# Directions for this task:
Your whole answer should be the number of lines in the material below that include the word "implant".

# Input data:

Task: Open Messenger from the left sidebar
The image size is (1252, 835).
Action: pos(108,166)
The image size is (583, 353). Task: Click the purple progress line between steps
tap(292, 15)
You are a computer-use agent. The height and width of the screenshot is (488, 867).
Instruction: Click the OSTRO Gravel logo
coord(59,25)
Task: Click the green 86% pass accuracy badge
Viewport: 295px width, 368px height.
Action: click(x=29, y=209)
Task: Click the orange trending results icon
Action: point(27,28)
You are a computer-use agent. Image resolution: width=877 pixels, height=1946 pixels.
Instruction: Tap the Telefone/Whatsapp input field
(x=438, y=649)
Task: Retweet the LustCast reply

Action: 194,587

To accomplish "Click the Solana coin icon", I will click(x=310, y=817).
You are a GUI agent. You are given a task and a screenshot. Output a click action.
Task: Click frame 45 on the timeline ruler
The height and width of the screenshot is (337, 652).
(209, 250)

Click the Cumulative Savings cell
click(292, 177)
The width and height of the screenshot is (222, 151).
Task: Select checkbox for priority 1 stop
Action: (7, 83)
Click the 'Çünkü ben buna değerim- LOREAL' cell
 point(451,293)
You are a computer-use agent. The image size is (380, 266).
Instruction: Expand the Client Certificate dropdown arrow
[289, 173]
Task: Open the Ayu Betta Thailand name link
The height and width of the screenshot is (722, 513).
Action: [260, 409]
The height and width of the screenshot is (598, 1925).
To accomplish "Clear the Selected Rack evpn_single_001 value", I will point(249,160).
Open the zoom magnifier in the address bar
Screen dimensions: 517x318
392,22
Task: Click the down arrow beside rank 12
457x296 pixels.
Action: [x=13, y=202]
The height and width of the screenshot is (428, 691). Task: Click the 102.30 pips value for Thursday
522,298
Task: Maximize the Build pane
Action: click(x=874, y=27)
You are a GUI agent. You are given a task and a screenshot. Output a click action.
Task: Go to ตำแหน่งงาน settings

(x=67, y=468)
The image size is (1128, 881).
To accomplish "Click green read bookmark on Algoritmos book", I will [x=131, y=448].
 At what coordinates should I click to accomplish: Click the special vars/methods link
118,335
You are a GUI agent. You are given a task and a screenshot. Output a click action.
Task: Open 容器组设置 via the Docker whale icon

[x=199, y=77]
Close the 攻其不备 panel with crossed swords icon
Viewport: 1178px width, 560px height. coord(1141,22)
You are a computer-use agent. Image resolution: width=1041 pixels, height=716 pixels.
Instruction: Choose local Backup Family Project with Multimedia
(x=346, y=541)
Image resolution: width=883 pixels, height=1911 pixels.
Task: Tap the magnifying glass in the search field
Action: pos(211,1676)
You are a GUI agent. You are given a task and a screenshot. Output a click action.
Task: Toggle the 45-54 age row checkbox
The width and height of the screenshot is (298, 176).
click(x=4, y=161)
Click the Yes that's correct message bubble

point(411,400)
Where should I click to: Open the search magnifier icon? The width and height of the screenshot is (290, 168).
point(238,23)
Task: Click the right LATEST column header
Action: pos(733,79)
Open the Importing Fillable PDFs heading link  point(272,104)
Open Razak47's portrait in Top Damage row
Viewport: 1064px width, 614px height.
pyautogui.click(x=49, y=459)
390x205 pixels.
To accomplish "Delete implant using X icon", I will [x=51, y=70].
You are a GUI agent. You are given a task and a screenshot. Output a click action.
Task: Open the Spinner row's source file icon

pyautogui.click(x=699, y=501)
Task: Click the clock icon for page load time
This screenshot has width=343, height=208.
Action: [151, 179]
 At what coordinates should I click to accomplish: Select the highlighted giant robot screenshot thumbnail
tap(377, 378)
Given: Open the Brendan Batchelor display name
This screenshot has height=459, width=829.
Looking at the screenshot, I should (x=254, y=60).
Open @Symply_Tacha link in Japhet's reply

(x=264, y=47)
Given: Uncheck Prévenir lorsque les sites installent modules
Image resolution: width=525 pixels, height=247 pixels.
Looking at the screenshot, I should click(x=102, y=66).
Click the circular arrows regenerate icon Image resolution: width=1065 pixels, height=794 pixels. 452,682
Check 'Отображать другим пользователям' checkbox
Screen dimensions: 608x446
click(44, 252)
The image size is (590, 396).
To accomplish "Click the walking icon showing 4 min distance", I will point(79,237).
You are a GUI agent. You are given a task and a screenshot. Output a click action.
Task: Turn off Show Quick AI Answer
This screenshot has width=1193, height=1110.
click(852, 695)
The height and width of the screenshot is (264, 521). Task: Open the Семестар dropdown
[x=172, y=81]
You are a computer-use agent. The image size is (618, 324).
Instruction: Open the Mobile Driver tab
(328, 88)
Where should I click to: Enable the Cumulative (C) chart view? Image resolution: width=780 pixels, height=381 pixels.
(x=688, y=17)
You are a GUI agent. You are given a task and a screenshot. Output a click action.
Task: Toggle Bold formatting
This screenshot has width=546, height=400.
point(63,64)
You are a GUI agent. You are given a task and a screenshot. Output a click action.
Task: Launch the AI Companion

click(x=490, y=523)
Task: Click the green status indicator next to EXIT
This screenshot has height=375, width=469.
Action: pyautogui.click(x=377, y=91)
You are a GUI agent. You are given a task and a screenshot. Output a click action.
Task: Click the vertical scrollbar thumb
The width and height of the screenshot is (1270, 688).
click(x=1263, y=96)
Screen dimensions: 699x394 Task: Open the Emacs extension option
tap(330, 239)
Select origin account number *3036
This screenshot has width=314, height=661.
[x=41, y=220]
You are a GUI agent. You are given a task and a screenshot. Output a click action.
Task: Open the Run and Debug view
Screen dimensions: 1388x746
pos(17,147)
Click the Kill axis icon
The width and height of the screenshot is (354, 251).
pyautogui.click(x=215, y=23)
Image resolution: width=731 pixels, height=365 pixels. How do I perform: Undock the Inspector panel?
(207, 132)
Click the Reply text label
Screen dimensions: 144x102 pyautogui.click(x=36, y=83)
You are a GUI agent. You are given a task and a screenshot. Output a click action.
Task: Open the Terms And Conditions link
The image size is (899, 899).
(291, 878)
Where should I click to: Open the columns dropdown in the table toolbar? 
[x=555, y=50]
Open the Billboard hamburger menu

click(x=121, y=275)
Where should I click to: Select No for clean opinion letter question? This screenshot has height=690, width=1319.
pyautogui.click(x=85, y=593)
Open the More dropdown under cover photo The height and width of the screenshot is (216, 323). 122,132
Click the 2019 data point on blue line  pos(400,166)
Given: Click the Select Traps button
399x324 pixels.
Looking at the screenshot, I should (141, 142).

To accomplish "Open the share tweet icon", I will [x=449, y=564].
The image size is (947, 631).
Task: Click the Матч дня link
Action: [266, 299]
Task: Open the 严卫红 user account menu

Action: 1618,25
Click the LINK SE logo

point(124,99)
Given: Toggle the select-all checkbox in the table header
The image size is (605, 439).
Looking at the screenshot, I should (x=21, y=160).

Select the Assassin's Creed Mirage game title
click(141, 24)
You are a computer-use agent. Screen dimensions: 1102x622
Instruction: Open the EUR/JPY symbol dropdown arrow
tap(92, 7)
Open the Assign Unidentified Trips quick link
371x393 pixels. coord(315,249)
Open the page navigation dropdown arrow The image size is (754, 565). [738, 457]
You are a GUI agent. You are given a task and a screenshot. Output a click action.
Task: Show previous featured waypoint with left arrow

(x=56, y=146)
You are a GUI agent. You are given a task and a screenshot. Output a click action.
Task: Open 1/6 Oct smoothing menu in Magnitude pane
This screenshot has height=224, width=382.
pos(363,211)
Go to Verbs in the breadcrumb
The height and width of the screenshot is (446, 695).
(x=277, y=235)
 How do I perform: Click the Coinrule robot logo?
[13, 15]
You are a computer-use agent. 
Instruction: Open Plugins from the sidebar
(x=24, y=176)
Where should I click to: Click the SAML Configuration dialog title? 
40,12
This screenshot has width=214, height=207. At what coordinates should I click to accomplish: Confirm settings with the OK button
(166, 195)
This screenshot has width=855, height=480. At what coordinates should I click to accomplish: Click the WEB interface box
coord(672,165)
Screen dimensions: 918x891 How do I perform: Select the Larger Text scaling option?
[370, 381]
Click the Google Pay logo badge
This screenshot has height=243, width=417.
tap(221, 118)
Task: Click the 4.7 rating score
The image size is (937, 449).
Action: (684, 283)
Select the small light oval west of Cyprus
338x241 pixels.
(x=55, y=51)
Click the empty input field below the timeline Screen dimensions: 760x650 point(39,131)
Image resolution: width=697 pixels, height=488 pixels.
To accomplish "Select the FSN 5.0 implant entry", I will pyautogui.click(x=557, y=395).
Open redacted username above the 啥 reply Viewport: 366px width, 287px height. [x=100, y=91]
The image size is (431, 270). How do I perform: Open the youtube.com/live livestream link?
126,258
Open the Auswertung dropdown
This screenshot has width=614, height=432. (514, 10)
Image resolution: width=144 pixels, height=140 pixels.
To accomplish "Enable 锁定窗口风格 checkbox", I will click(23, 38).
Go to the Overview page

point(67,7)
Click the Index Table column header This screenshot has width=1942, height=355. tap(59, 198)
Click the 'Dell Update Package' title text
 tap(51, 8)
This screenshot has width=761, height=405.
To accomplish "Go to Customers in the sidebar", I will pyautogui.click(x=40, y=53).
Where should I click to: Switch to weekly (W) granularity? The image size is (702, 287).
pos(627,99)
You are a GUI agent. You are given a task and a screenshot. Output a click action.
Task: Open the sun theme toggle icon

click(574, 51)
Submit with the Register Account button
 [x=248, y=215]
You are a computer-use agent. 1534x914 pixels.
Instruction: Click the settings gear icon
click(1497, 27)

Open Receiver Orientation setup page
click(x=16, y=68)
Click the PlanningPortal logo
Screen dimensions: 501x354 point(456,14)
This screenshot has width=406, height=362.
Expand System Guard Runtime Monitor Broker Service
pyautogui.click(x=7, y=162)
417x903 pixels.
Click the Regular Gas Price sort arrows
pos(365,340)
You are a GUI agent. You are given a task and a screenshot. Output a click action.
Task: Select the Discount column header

# Task result:
2